Would you please copy exactly the line with "art sale (82, 2309)" and all lines that follow it in the data below, through the last one?

(DATA)

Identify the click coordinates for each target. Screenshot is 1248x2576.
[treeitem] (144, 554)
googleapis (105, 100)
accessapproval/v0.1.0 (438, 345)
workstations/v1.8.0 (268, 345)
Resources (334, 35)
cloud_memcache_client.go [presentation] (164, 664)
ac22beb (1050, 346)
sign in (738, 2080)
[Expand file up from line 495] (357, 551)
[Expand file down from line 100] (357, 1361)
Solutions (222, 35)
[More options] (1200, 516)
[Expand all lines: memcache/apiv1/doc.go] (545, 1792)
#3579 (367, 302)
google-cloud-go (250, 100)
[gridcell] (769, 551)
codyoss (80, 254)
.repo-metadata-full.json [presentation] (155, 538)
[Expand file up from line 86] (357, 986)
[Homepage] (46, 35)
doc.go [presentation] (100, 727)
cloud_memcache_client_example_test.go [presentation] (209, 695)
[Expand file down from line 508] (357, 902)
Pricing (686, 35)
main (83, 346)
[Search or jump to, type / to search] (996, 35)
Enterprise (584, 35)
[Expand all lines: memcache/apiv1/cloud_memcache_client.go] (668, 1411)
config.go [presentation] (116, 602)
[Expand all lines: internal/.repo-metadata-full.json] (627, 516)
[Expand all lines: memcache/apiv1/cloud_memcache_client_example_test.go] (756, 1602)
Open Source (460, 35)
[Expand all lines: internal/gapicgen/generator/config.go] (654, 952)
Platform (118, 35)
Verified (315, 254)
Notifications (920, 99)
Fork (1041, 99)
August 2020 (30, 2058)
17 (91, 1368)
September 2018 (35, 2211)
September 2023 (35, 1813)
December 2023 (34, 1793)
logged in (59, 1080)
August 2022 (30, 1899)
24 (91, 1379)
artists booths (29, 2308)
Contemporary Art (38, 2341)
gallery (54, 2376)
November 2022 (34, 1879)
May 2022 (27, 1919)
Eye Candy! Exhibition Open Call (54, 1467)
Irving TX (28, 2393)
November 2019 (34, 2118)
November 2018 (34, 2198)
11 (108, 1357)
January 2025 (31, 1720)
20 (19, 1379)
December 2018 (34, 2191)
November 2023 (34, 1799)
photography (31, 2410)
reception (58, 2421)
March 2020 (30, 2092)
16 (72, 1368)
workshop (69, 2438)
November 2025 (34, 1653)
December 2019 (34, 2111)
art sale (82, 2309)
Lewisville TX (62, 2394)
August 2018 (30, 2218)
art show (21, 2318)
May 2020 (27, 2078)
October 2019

(End DATA)

▶ [FINISHED TASK]:
art sale (82, 2309)
Lewisville TX (62, 2394)
August 2018 (30, 2218)
art show (21, 2318)
May 2020 (27, 2078)
October 2019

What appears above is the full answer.